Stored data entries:
==================================================

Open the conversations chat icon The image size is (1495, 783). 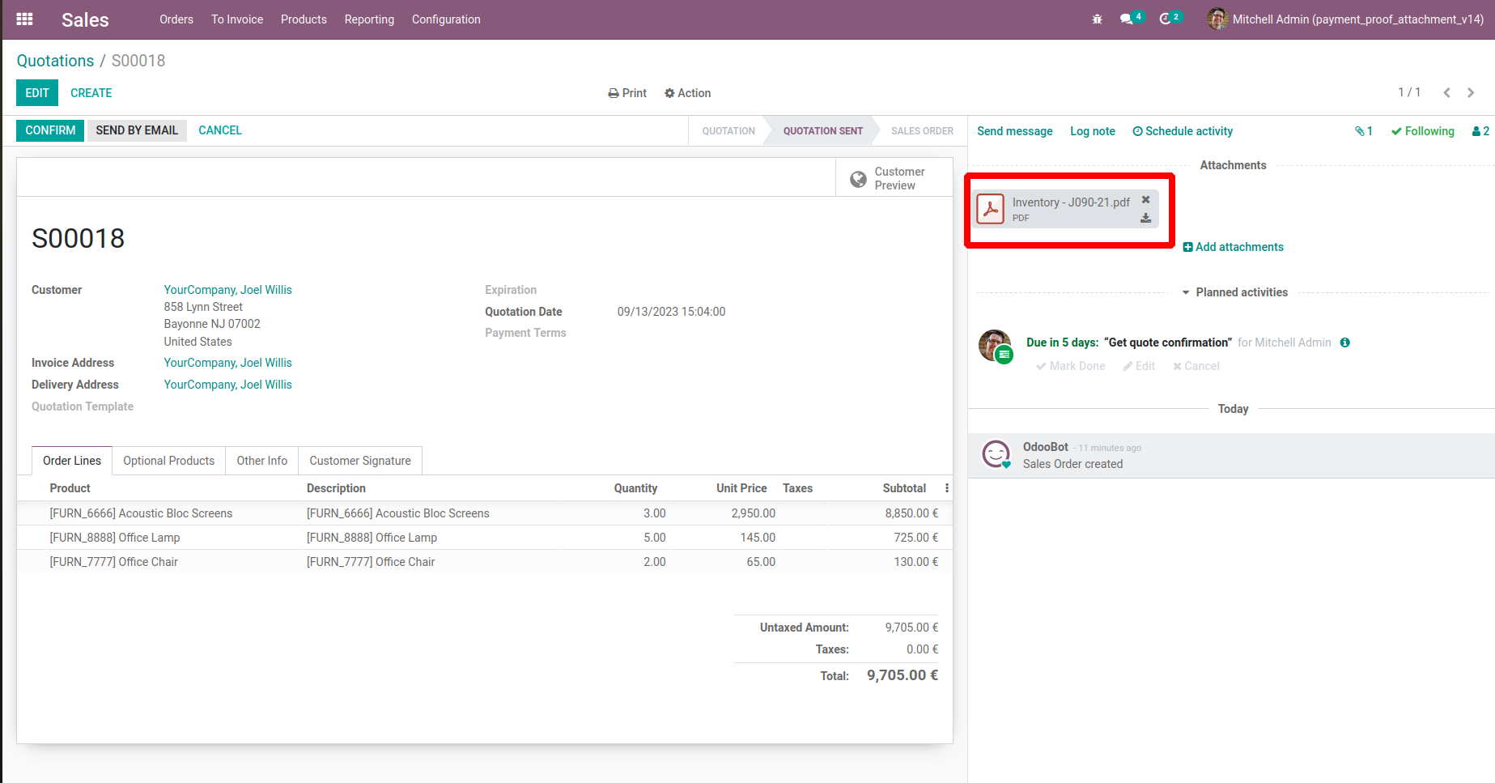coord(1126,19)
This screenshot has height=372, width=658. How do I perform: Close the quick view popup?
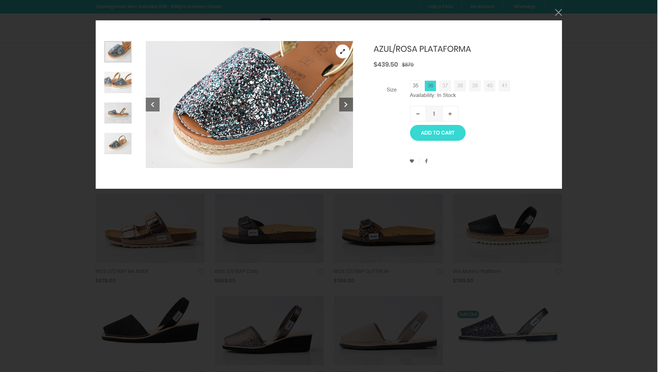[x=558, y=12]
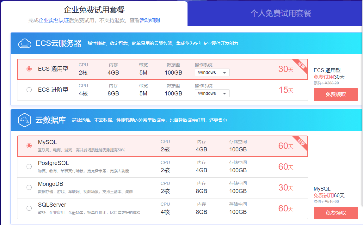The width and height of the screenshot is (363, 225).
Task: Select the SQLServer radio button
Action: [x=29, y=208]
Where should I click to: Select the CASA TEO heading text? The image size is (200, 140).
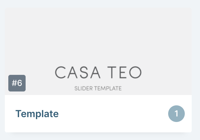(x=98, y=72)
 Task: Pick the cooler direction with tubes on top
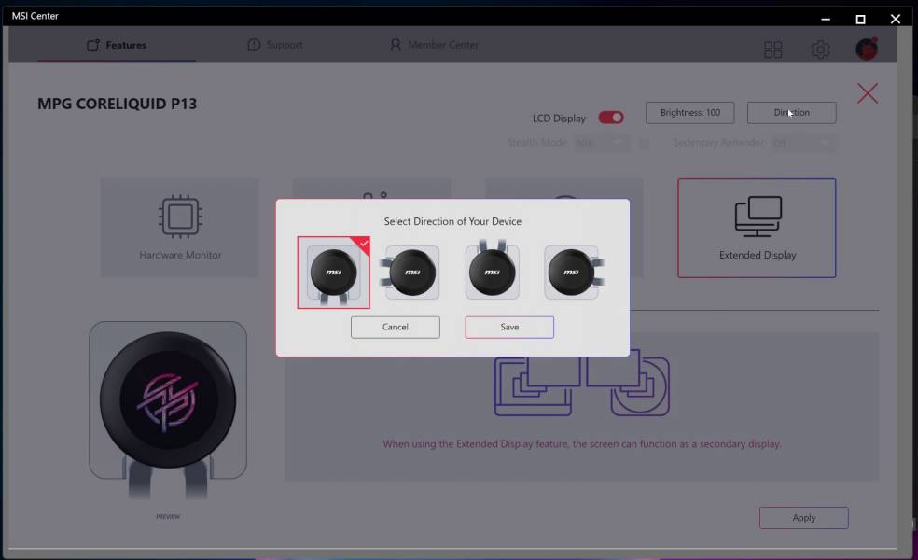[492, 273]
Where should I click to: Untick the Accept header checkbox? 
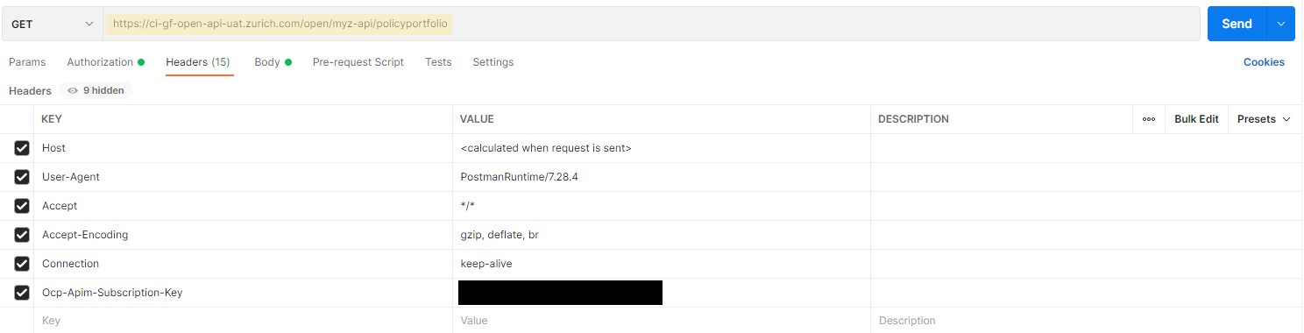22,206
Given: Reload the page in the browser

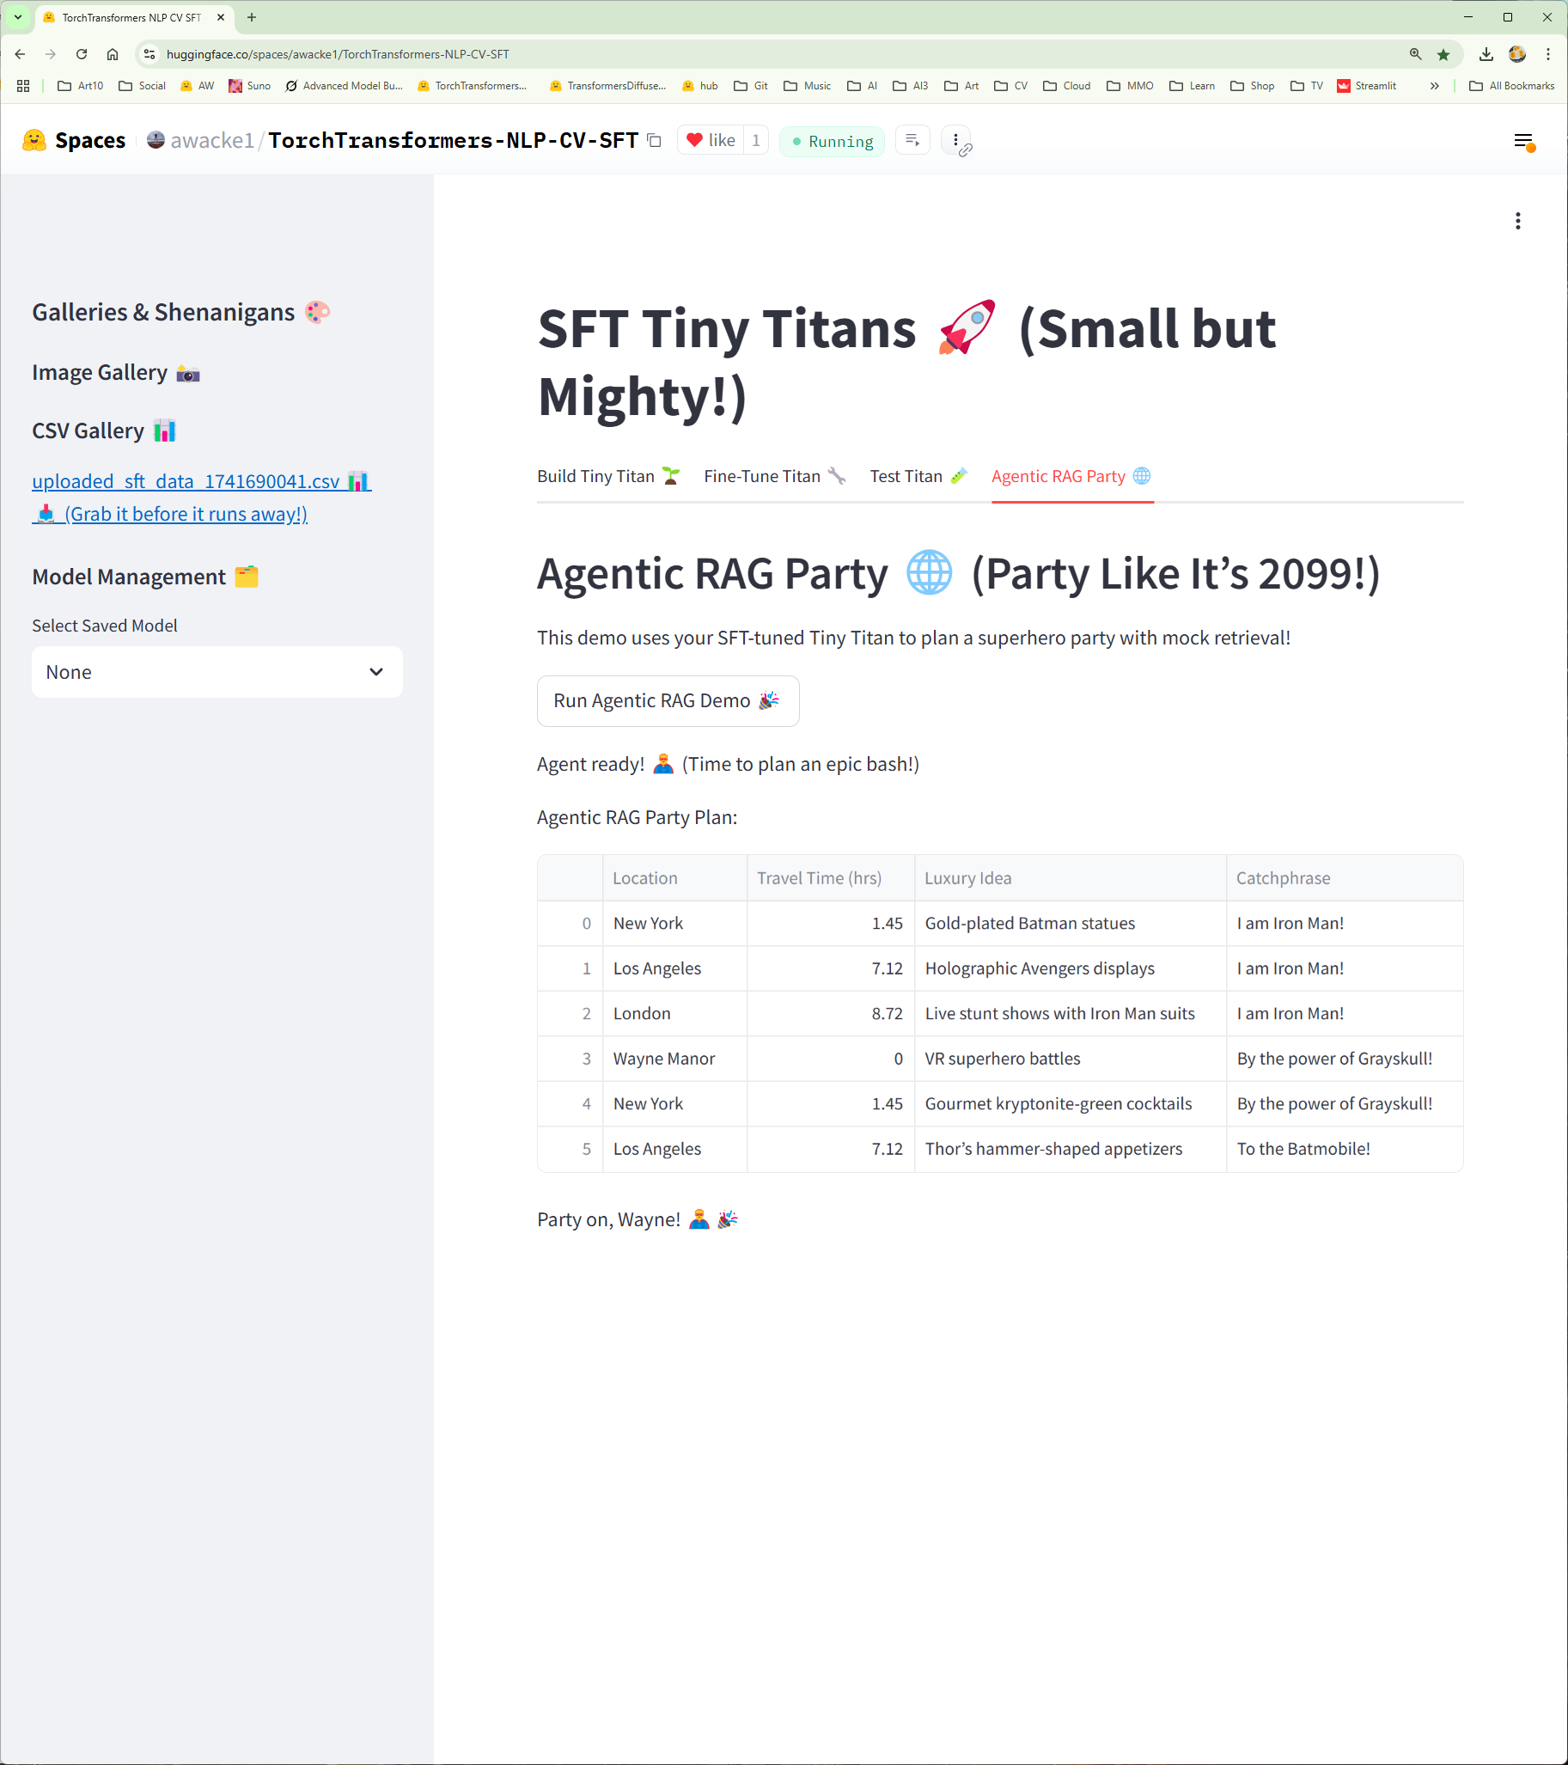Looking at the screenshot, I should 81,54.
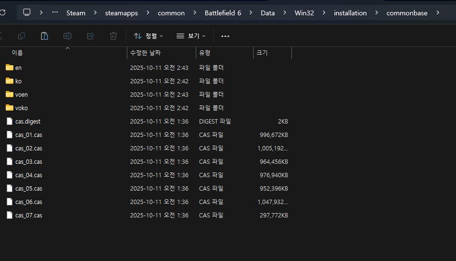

==================================================

* [Assigned task]
Please retype the lines from the one containing "This screenshot has" through the last line of the records above, exactly as written, and leave out any pictures.

* [Result]
This screenshot has height=372, width=658. How do I perform: Close the quick view popup?
[x=558, y=12]
The width and height of the screenshot is (363, 225).
Task: Select the SQLServer radio button
Action: [x=29, y=208]
Where should I click to: Select the CASA TEO heading text? The image size is (200, 140).
(x=98, y=72)
 Task: Pick the cooler direction with tubes on top
[492, 273]
Where should I click to: Untick the Accept header checkbox? 
22,206
Given: Reload the page in the browser

Looking at the screenshot, I should 81,54.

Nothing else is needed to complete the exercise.